Michael A. Grodin, a professor of health law, bioethics and human rights at Boston University suspects the motives of the transplant community saying, “The bottom line is that they want to do everything they can to increase organ donation.”
They new UNOS guidelines also identify certain types of patients, such as those with severe spinal cord injuries, and terminal diseases such as muscular dystrophy and ALS (Lou Gehrig’s disease), as potential organ donors before they reach the end stage. Critics worry that this will encourage doctors to subtly pressure these into voluntarily foregoing the most heroic medical measures in order to gain access to their organs for transplant that much sooner.

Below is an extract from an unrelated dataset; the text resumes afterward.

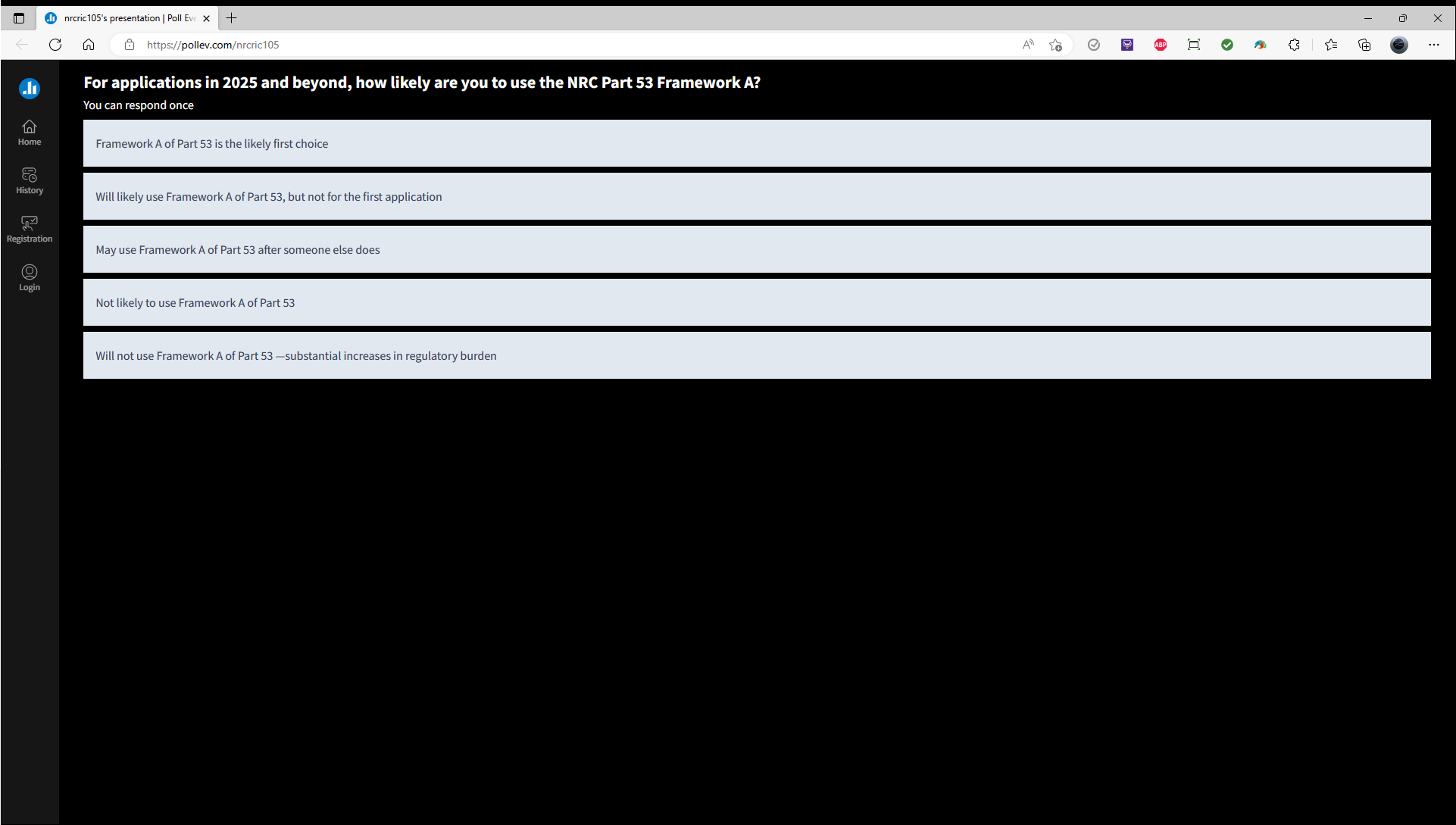
Task: Open browser Settings and more menu
Action: (1434, 45)
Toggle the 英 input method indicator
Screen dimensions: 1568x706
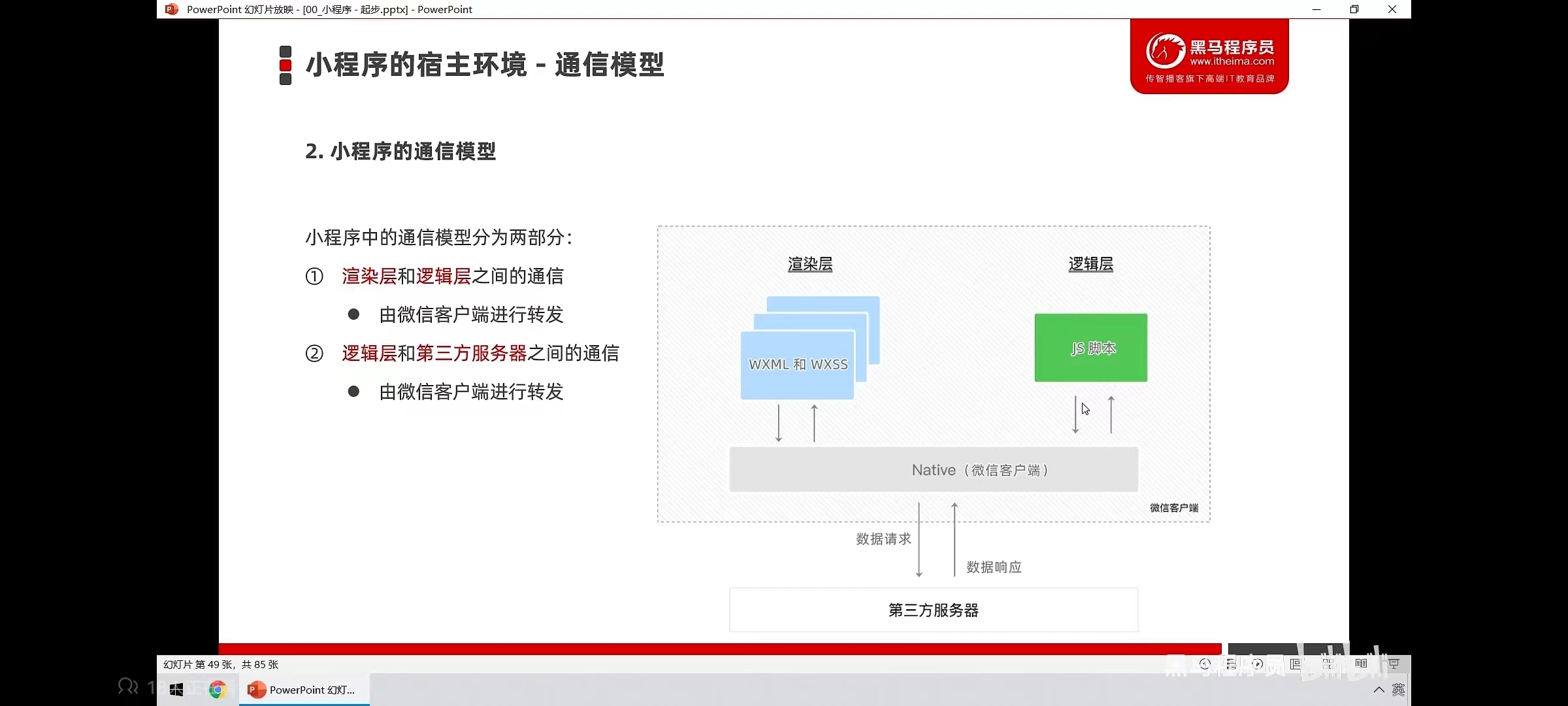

Critics of the new UNOS standards say that they increase the risk that potential organ donors will be treated more like living human tissue banks than critically sick patients who deserving every chance to live, or to have their wishes to die peacefully respected.
“This change in policy creates the appearance that the patient is always being evaluated as a possible donor, which I think would make the public uneasy, and rightfully so,” said Leslie Whetstine, a Walsh University associate professor of medical ethics.